#### About this task:
Lines in the data below that contain the word "each" are to be copied.

====== Entries shown

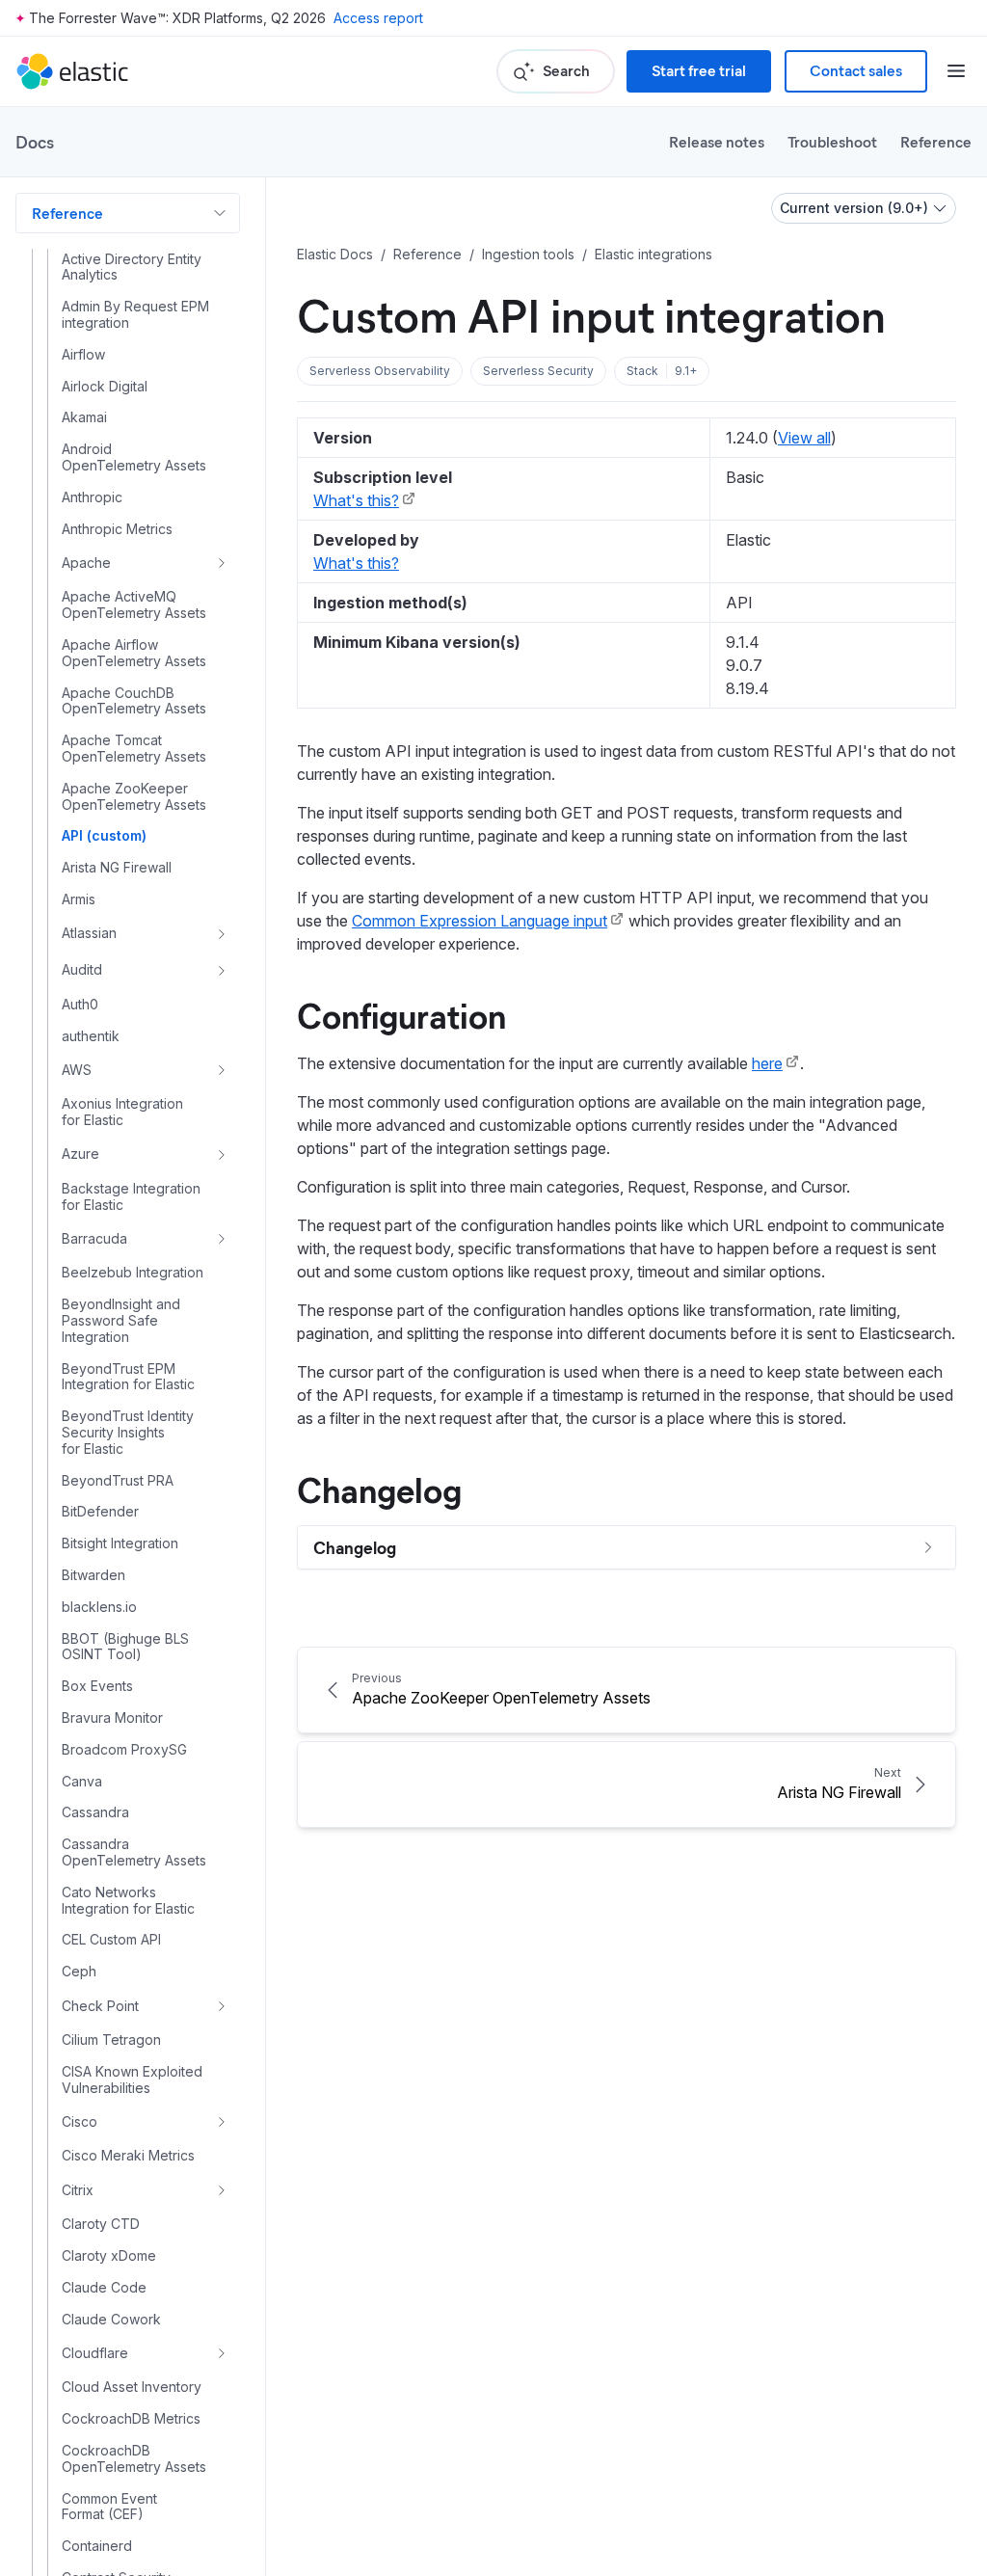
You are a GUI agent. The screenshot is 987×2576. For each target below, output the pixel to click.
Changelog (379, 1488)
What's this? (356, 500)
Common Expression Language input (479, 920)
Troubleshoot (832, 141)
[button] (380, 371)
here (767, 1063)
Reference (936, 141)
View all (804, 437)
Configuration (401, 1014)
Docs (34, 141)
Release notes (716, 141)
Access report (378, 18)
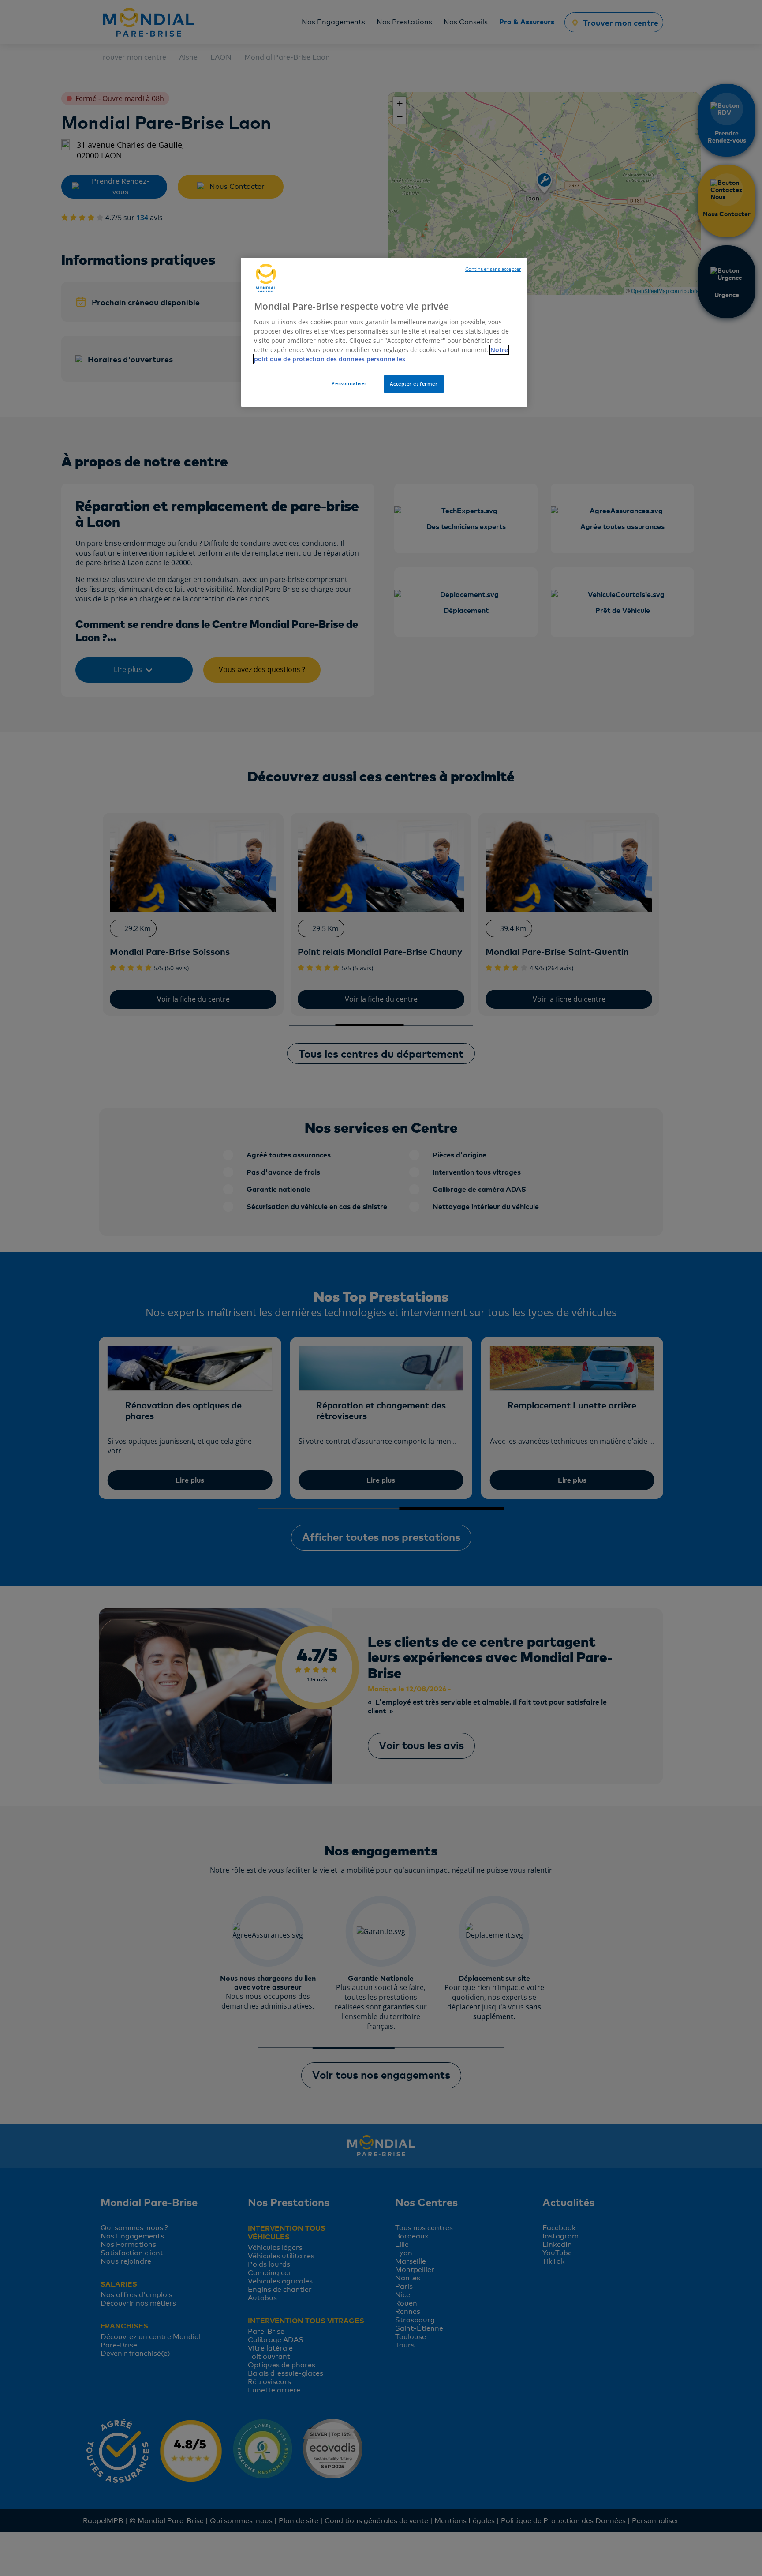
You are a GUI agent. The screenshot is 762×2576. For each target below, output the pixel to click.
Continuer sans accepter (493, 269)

============

#### Output for this task:
You are a GUI agent. The screenshot is 987×2576. For each target below, output the pixel to click.
You are a GUI agent. The screenshot is 762×2576. For each target below, output the pixel to click.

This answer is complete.